La déclaration a également pour objectif de renforcer la collaboration entre les différentes autorités de protection des données, ainsi que la collaboration entre ces autorités et les différents acteurs concernés par le traitement de données personnelles. La réalisation des objectifs de la déclaration devra régulièrement faire l’objet d’une évaluation. La première évaluation interviendra lors de la 28ème Conférence internationale.
Les commissaires ont en outre adopté une résolution présentée par l’Allemagne concernant l’utilisation de la biométrie dans les passeports, les cartes d’identité et les documents de voyage. Ils y soulignent que l’utilisation de la biométrie aura un impact considérable sur la société et devrait être précédée d’un débat ouvert et universel. Les commissaires demandent que des garanties efficaces soient mises en place pour limiter d’emblée les risques inhérents à la nature de la biométrie (voir annexe 11.3).

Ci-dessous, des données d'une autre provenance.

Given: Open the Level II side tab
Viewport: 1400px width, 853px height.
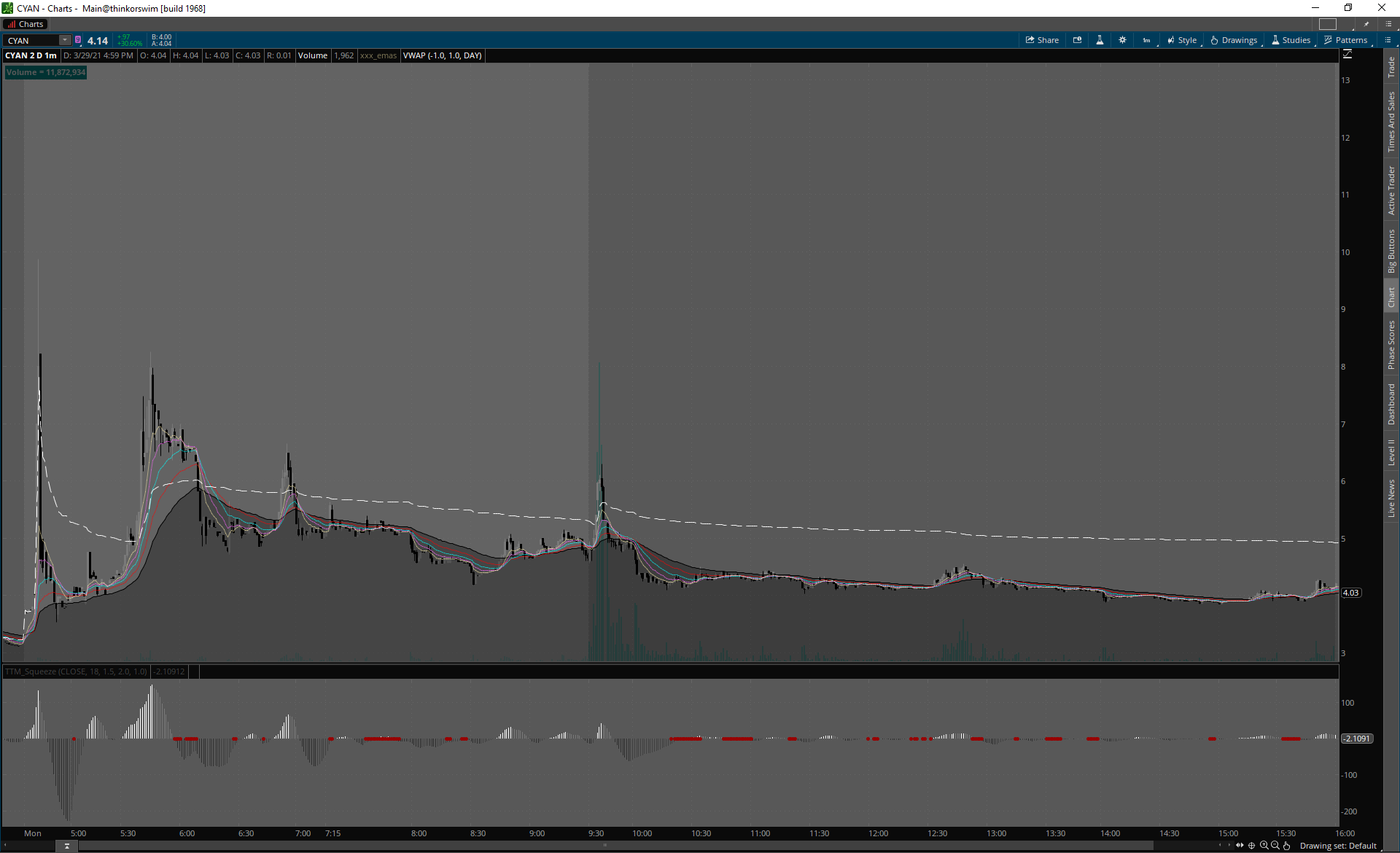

Les commissaires, enfin, ont adopté une résolution présentée par l’Italie concernant l’utilisation de données personnelles pour la communication politique. Tout en rappelant l’importance de la communication politique dans le processus démocratique, les commissaires soulignent que toute activité de communication politique impliquant le traitement de données personnelles doit respecter les libertés et les droits fondamentaux des personnes concernées, y compris le droit à la protection des données. Ces traitements doivent être conformes aux principes de protection des données, en particulier les principes de minimisation, de licéité et de la bonne foi, de la proportionnalité, de la finalité, de l’exactitude et de la transparence (voir annexe 11.4).